Et en matière de têtes coupées, Mario Monti s’y entend.
Avant de recevoir du président Napolitano la charge de chef de gouvernement, il a fait partie pendant des années de la banque étasunienne Goldman Sachs, une des plus grandes banques du monde, dont les spéculations (parmi lesquelles l’arnaque des crédits subprime) ont eu des conséquences terrible sur l’emploi et le niveau de vie, suite à l’augmentation des prix internationaux des céréales.
En tant que consultant international, il était, selon Le Monde, « ouvreur de portes », c’est à dire chargé de pénétrer au cœur du pouvoir européen pour défendre les intérêts de la banque d’affaires. [1]
Intérêts non seulement économiques mais aussi politiques : les plus grands actionnaires de cette banque font partie de l’omnipotente élite financière, organisée en véritable gouvernement transnational de l’ombre, dans les salons duquel se décident non seulement les grandes opérations spéculatives comme l’attaque contre l’euro, mais aussi celles visant à substituer un gouvernement par un autre plus utile.
C’est ainsi dans ces salons secrets qu’il a été décidé de faire tomber politiquement la tête de Berlusconi : un affairiste très utile pour le démantèlement de la chose publique et les « libéralisations », qui s’est cependant fait mal voir à cause de ses accords économiques avec la Libye de Kadhafi et la Russie de Poutine. Il était devenu encore plus incommode quand, comme le révèle le Washington Post, il s’est mis dans une colère noire à cause du coup joué par la France le 19 mars 2011, lorsqu’elle attaquait la Libye la première.

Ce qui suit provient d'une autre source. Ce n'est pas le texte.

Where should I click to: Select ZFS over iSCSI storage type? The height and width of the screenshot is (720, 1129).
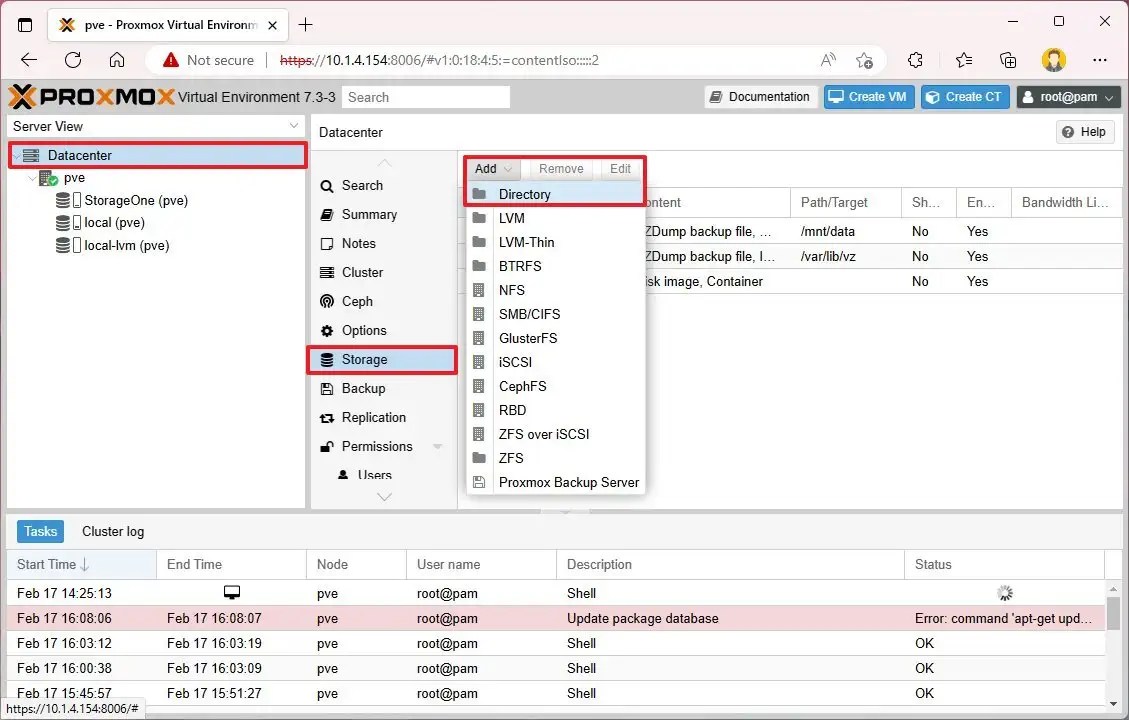click(x=543, y=434)
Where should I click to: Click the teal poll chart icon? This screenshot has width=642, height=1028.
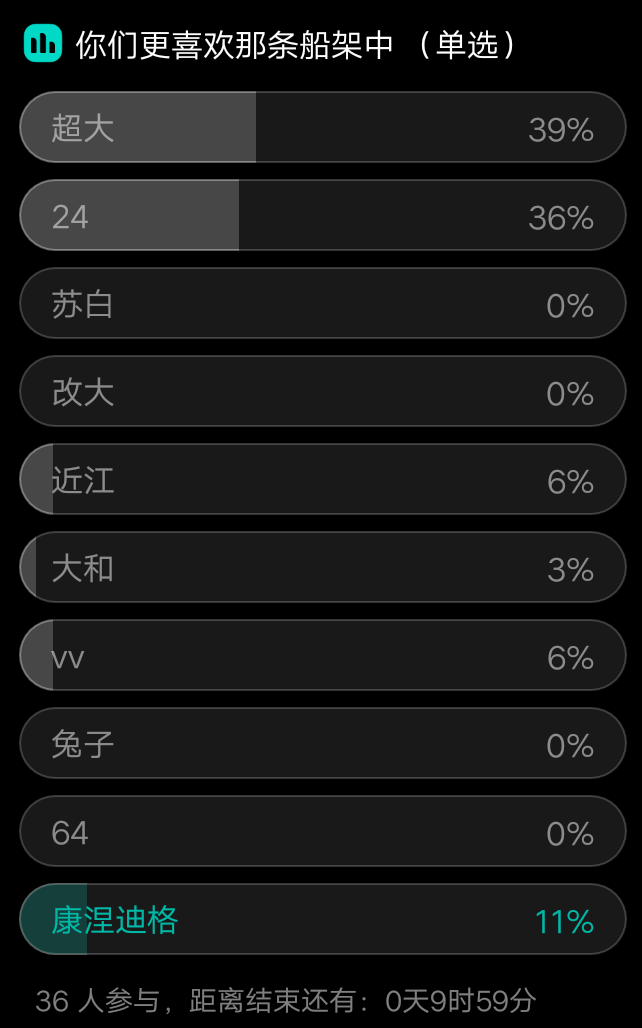[x=42, y=44]
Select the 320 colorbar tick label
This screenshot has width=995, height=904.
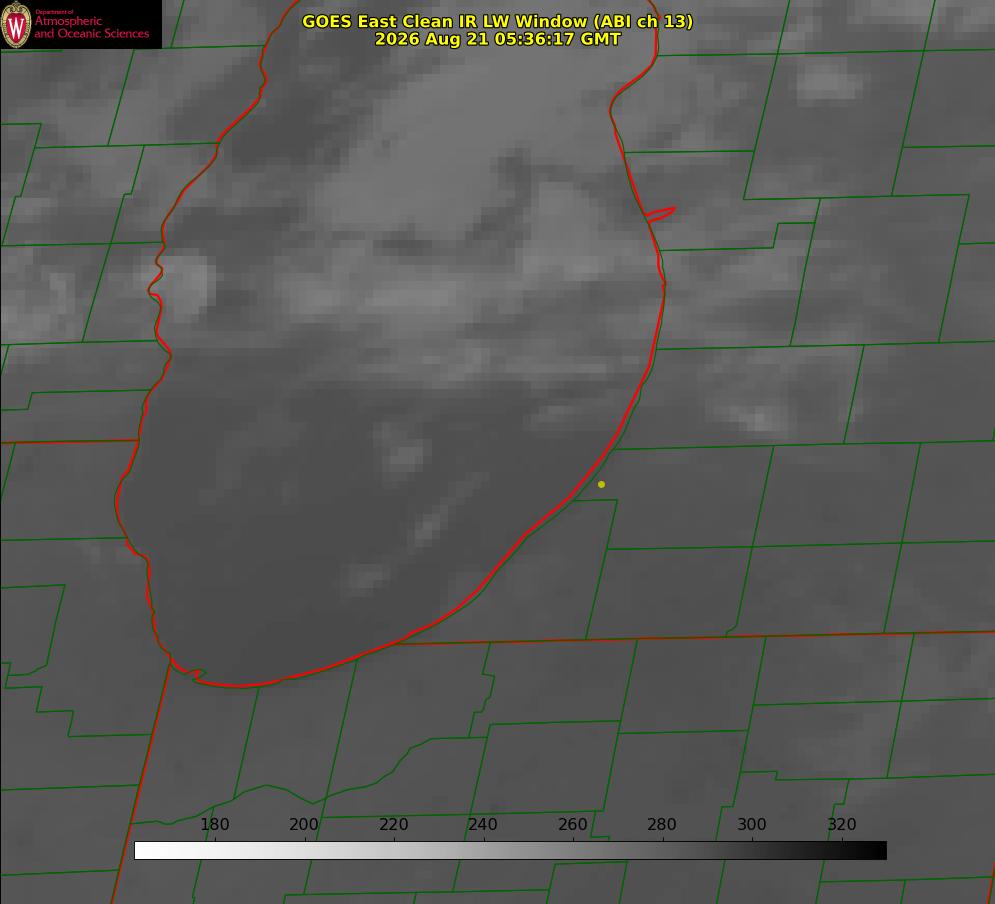[x=842, y=824]
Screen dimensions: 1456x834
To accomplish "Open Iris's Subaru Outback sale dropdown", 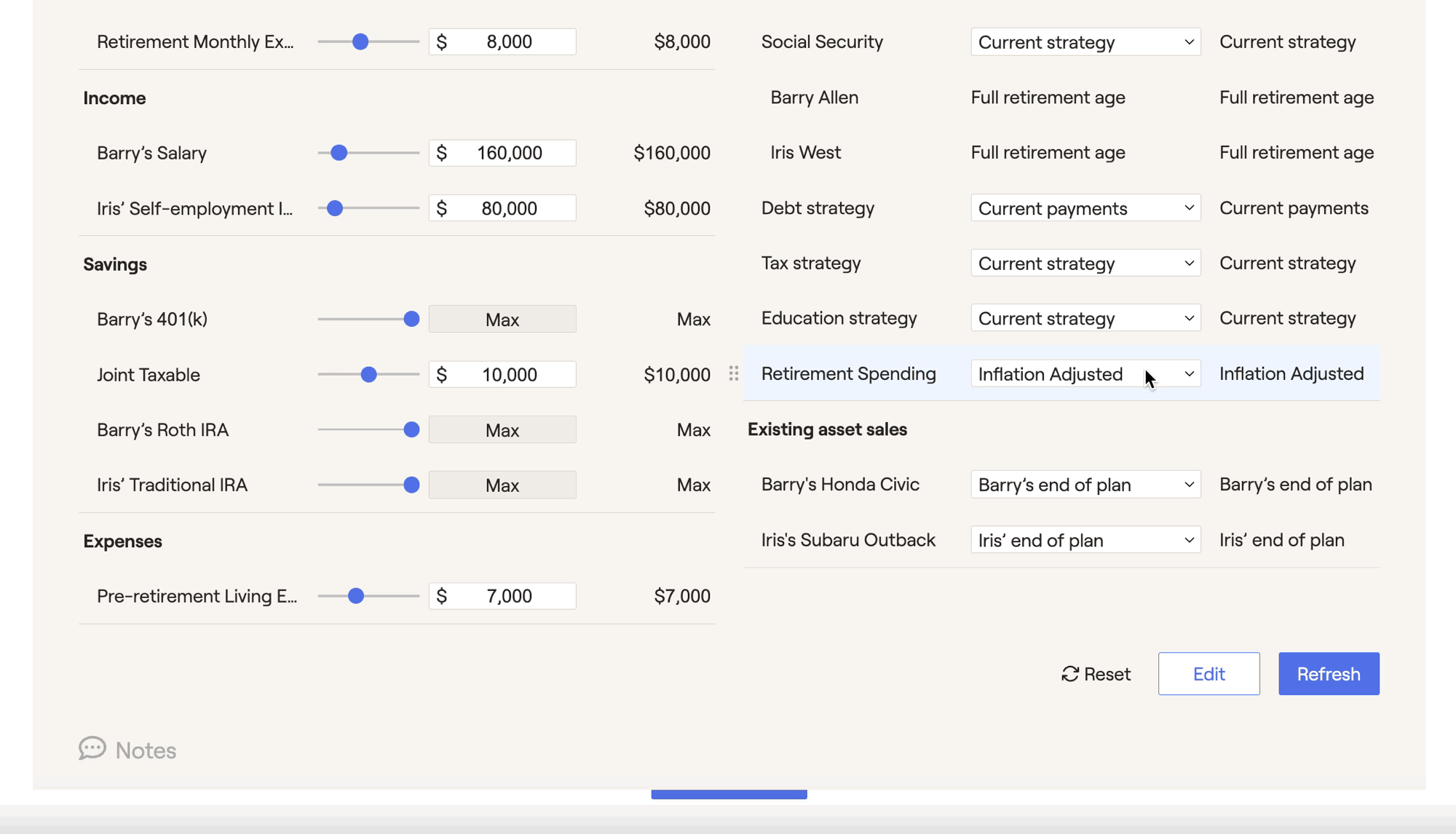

Berlusconi menaça alors d’enlever aux alliés l’usage des bases italiennes. Rappelé à l’ordre par Hillary Clinton, il est rentré dans les rangs et l’Italie, une fois le traité de non-agression avec la Libye déchiré, a joué son rôle dans la guerre « avec honneur ».
Ceci n’a cependant pas suffi pour sauver Berlusconi : abandonné et tourné en dérision par ses alliés, il a dû lui-même mettre la tête sur la guillotine quand, sous la direction du gouvernement transnational de l’ombre , les « marchés » ont menacé de faire écrouler son empire économique.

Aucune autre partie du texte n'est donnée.